# Roadmaster expert please..... w/pic & ser#



## BWbiker (Jan 12, 2008)

Here is the frame pic, ser#A08469. Any help is appreciated!


----------



## AntonyR (Jan 13, 2008)

*'39 Mens Deluxe*

It could have sold as late as 1941 as leftover stock, and it's possible that it was available in 1938, but the closest dating would be '39-40. The 3 gill is the right tank, gothic fenders with curved braces, with a drop stand clip in the rear fender. The drop stand is the one with the shoulder bolts that screw into the frame. The rear rack would be the square reflector version with the rear shroud, but most likely just the standard rack with no reflector mount, either one with curved braces to match the fender braces. It most likely wouldn't have come with a Shockmaster fork, since that is a '40s item, unless you wanted the later version bike. That bike most likely came with the 
"swan" style fork, that held the truss rods. The handlebars are the longhorn style, not the U shaped one, Coke bottle grips. The chain guard could have been the type that clamps horizontally around the rear drop-out in chrome, but most likely the winged, painted one that clamped vertically to the lower chain stay. Torpedo headlight. "Flying Teardrop" skip-tooth chainring, dog leg crank, most likely Torrington 10 or Pearson Supreme pedals.  Double-drop rims, New Departure hubs(most likely), Troxel saddle with either the cupped style rear springs for the later version or a long-spring, since it was a transitional era, and there were a lot of changes between the '30 and the '40s. The bottom line is you could use '30s era parts or prewar '40s era parts and still have a correct bike, or at least period correct, since the original paint isnt in tact.

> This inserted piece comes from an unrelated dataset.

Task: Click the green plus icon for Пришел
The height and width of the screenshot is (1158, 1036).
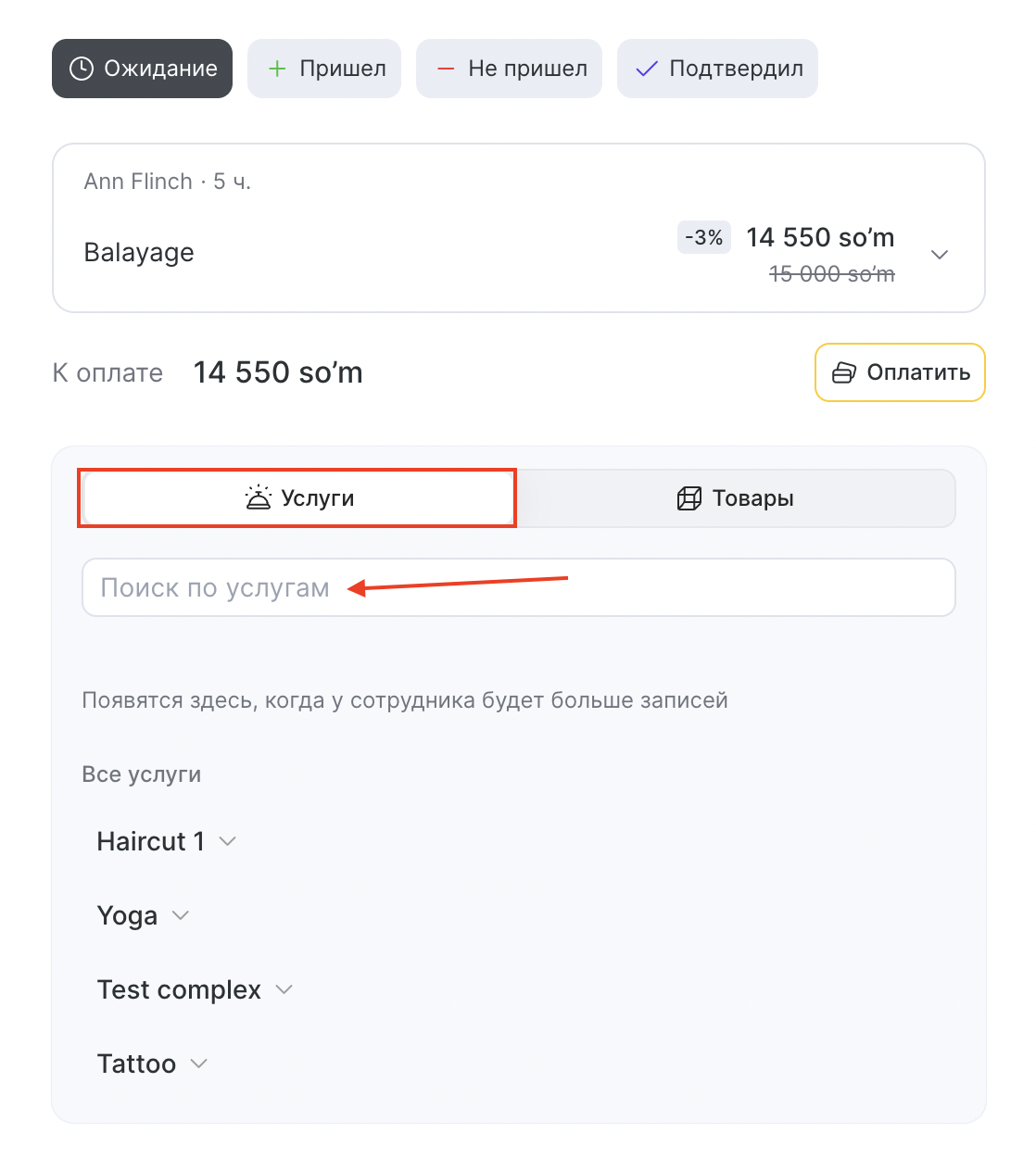Action: click(276, 69)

This is an older picture of my '41. I has the wrong seat, later wartime blacked out hubs and pedals.(parts I thought were correct at the time) It now has the correct chrome parts and the correct Troxel seat. I had to learn too, getting what I thought were the right parts, then changing them out as I learned more. I started out with a house-painted bare frame too. Just don't be in a hurry, you'll find all the right parts eventually!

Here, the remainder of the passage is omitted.